Sandar respiró hondo y miró cautelosamente a Nynaeve. Elayne estaba empezando a molestarse por el hecho de que el hombre tuviera más precaución con su amiga que con ella.

—Hace menos de media hora que me despertó y me sacó de casa un hombre que conocéis, creo. Un tipo alto, con el rostro como si estuviera tallado en piedra, que se hace llamar Lan. —Las cejas de Nynaeve se enarcaron levemente—. Venía de parte de otro hombre al que también conocéis, un… pastor, según me dijeron. Se me entregó una considerable suma de oro con el encargo de que os acompañara. A ambas. Se me advirtió que si no regresáis sanas y salvas de este viaje… Bueno, baste con decir que más me valdrá ahogarme que regresar aquí. Lan fue muy categórico, y el… pastor no lo fue menos con su mensaje. La Navegante me ha informado que no tendré pasaje a menos que estéis de acuerdo. Soy diestro en algunas cosas que podrían seros útiles. —La vara giró en sus manos velozmente y se frenó de golpe. Sus dedos tocaron el arma que llevaba colgada a la cadera, una extraña maza, semejante a una espada corta, pero sin filo y con unas muescas que estaban pensadas para atrapar la espada enemiga y partirla; de ahí el otro nombre por el que se la conocía: quiebra espadas.

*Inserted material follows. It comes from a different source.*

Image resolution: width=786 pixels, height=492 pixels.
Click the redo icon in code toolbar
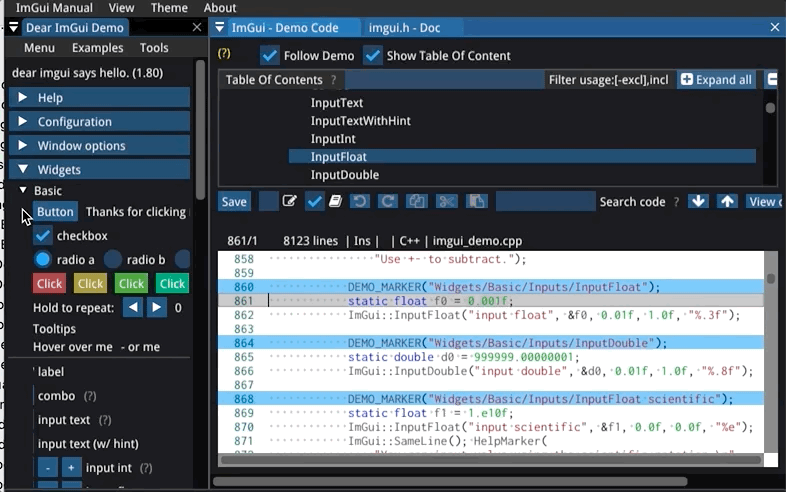[x=388, y=202]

—Los hombres siempre encuentran el modo de eludir lo que les dices que hagan —rezongó Nynaeve, aunque no parecía molesta.

Por su parte, Elayne frunció el ceño, enfadada. ¿Rand enviaba a Sandar? No habría leído su segunda carta cuando lo hizo. «Así lo ciegue la Luz. ¿Por que tiene que llamar así la atención? Ya no hay tiempo para mandar otra carta, y si lo hiciera seguramente sólo conseguiría desconcertarlo más. Y yo quedaría como una estúpida; es decir, más aún. ¡Maldito sea!»

—¿Y vos, maese Merrilin? —intervino Nynaeve—. ¿También el pastor nos envió a un juglar? ¿O fue el otro hombre? Tal vez para entretenernos con vuestros juegos malabares.

Thom había estado estudiando fijamente a Sandar, pero desvió la mirada sin brusquedad e hizo una elegante reverencia que sólo quedó desmerecida por el exagerado ondear de la capa de parches.

—No fue el pastor, señora al’Meara. Una dama a la que conocemos ambos me pidió, sí, me pidió que os acompañara. La misma dama que os encontró a vos y al pastor en Campo de Emond.